Dataset items:
* * *

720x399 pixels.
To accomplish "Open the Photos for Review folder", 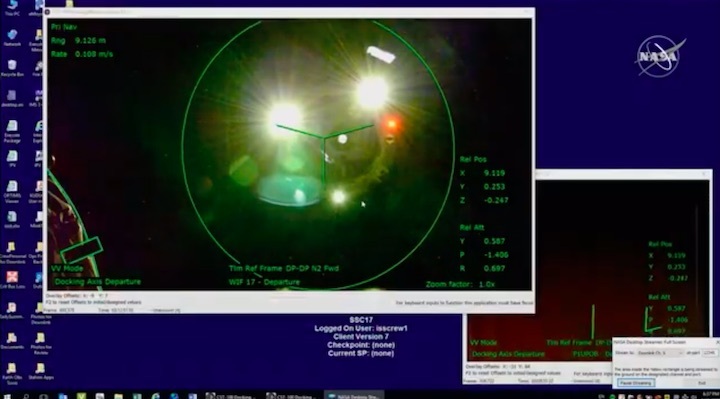I will 40,343.
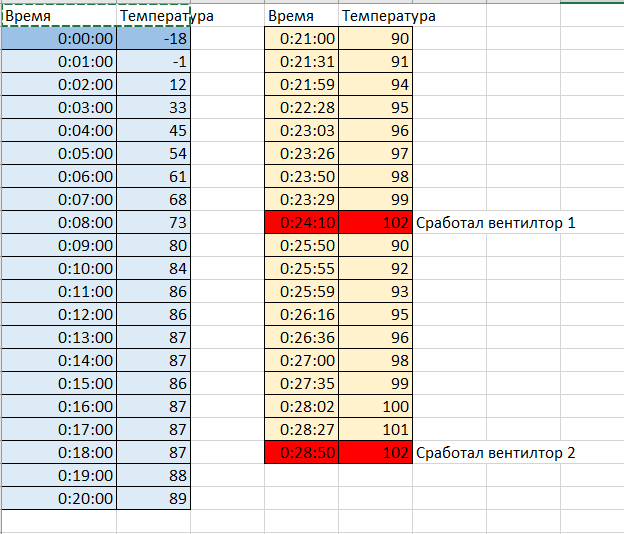Click the cell with temperature -18
Image resolution: width=624 pixels, height=534 pixels.
[x=153, y=38]
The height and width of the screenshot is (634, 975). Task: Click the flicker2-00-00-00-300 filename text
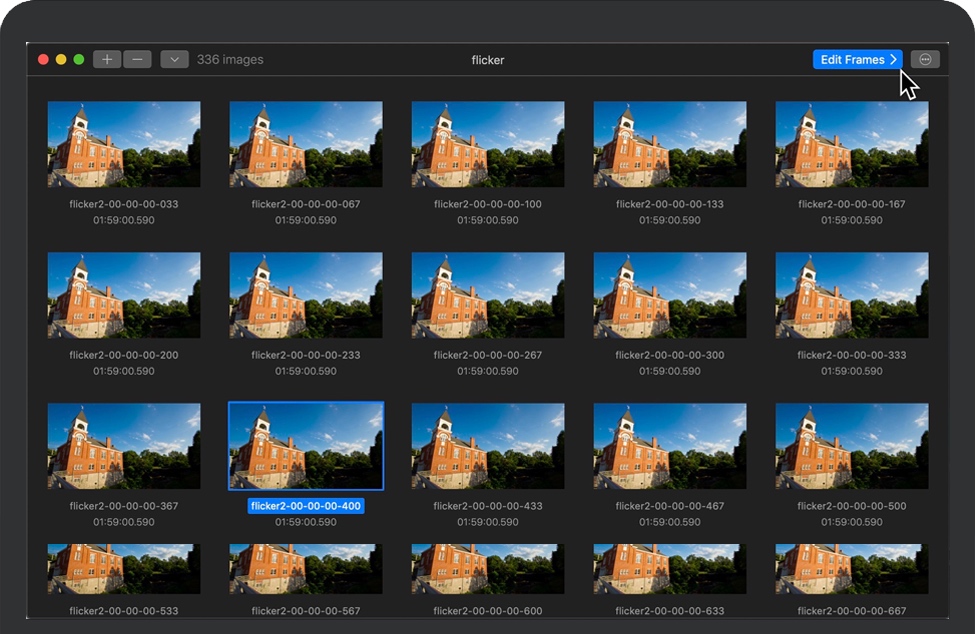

* * *

Objective: Please show every line of the data above that contains the string "width". Case matters.

Solution to the problem:
Image resolution: width=624 pixels, height=534 pixels.
The height and width of the screenshot is (634, 975). Task: Click the flicker2-00-00-00-300 filename text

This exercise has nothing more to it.